--- INFORMATION SUPPLIED Enclosed Below ---

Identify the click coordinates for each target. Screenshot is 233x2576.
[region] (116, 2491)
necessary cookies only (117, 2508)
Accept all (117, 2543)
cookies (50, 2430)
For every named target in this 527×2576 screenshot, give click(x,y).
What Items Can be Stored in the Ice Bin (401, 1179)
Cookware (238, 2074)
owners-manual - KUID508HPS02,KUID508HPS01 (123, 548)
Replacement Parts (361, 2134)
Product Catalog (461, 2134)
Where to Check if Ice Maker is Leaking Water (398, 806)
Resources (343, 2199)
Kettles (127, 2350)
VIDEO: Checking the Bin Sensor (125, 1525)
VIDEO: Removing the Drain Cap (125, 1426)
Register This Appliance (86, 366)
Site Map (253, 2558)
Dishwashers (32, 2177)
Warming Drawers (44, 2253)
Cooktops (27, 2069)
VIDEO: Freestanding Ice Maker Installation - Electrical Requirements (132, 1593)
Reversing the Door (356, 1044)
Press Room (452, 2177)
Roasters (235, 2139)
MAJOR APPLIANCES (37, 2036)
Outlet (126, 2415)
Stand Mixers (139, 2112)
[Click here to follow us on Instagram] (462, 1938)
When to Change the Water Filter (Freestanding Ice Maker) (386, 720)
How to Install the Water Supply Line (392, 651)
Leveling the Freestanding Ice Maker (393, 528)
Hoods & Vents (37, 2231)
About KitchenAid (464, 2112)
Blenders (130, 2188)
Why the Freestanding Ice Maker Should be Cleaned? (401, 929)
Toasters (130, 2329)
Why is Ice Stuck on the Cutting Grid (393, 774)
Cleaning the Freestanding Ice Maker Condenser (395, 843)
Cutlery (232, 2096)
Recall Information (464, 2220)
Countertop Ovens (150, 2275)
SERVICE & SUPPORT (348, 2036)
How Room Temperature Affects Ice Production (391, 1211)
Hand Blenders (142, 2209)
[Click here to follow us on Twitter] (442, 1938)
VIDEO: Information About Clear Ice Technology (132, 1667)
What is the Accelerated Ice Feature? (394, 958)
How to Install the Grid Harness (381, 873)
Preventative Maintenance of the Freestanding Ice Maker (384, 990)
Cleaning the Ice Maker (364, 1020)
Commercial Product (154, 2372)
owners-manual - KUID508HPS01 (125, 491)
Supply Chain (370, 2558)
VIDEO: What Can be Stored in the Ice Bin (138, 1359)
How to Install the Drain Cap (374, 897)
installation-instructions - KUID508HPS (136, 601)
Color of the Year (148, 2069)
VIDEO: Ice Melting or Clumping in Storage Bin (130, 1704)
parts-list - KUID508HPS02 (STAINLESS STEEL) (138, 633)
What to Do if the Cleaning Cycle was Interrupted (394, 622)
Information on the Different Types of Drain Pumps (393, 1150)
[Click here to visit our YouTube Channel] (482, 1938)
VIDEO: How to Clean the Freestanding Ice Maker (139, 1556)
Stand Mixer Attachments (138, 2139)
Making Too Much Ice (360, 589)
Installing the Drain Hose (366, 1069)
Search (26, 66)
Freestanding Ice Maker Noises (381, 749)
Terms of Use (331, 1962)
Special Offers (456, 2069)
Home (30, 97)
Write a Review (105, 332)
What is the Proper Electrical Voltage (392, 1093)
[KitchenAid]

--- End of Enclosed INFORMATION SUPPLIED ---

Emit, unaltered, the lines from the top of the listing down through the line that holds "When to Change"; emit nothing else.

• [RESULT]
Identify the click coordinates for each target. Screenshot is 233x2576.
[region] (116, 2491)
necessary cookies only (117, 2508)
Accept all (117, 2543)
cookies (50, 2430)
For every named target in this 527×2576 screenshot, give click(x,y).
What Items Can be Stored in the Ice Bin (401, 1179)
Cookware (238, 2074)
owners-manual - KUID508HPS02,KUID508HPS01 (123, 548)
Replacement Parts (361, 2134)
Product Catalog (461, 2134)
Where to Check if Ice Maker is Leaking Water (398, 806)
Resources (343, 2199)
Kettles (127, 2350)
VIDEO: Checking the Bin Sensor (125, 1525)
VIDEO: Removing the Drain Cap (125, 1426)
Register This Appliance (86, 366)
Site Map (253, 2558)
Dishwashers (32, 2177)
Warming Drawers (44, 2253)
Cooktops (27, 2069)
VIDEO: Freestanding Ice Maker Installation - Electrical Requirements (132, 1593)
Reversing the Door (356, 1044)
Press Room (452, 2177)
Roasters (235, 2139)
MAJOR APPLIANCES (37, 2036)
Outlet (126, 2415)
Stand Mixers (139, 2112)
[Click here to follow us on Instagram] (462, 1938)
When to Change the Water Filter (Freestanding Ice Maker) (386, 720)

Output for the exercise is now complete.